ATTENTION : FIRST 15 VINTAGE BIKES RECEIVE  A HANGTAG AND A COOL HANDLEBAR HANGER ....................


----------



## fatbike (Oct 7, 2012)

Great graphic on your ad ride poster Skidkings.


----------



## SKIDKINGSVBC (Oct 7, 2012)

*poster*

Thanks ! Lot of thought went into this one ...I make hang tags for each ride to hang on the bars ...Kinda like a paty favor...These are like the badge of honor ....By the way ...That is my head being held by SKELIMAN.....


                                            GMAN


----------



## fatbike (Oct 8, 2012)

No kidding!
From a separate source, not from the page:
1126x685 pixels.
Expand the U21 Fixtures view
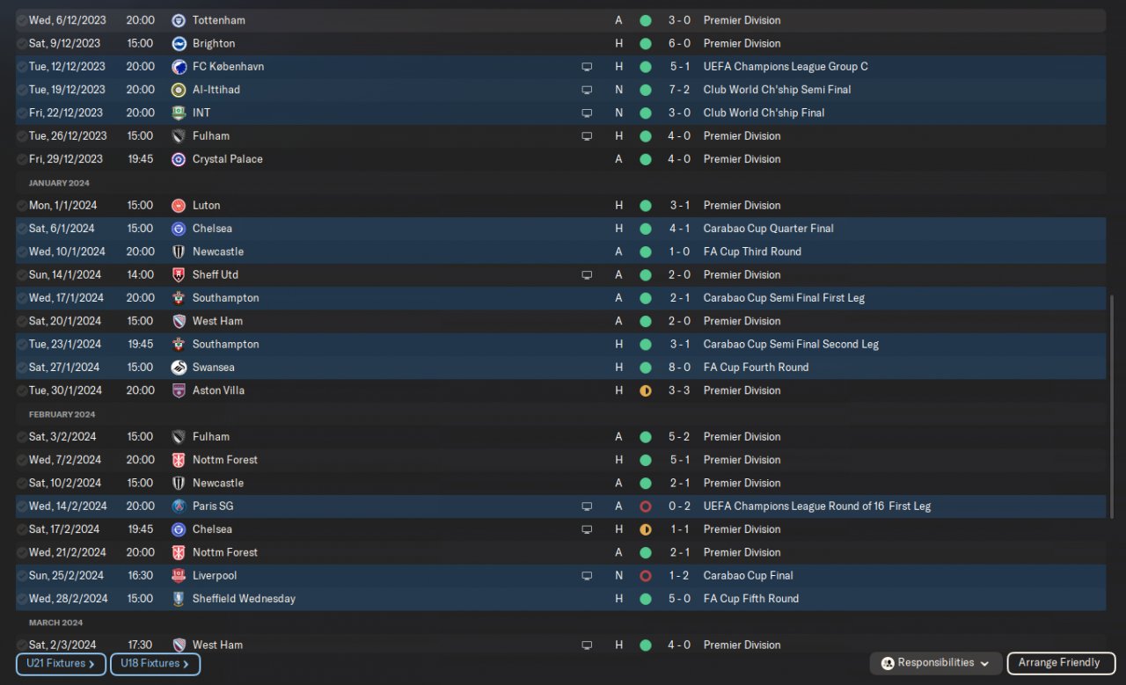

Now you know what you would look like if your head was yanked off.


----------



## brownster69 (Oct 9, 2012)

*creepy hollow ride*

i am ready for the ride gotta finally bust out the rain gear dammit it will be 80 days in washington with no rain which is very rare ...... i might rust i think


----------



## SKIDKINGSVBC (Oct 10, 2012)

*Bring it on*

This is what seperates the TRUE SKIDKINGS  from the biker wannabes ....NO WHINERS OR CRY BABYS here when it come to RAIN RIDES! This is why their are TAVERNS and Bars along the way!


----------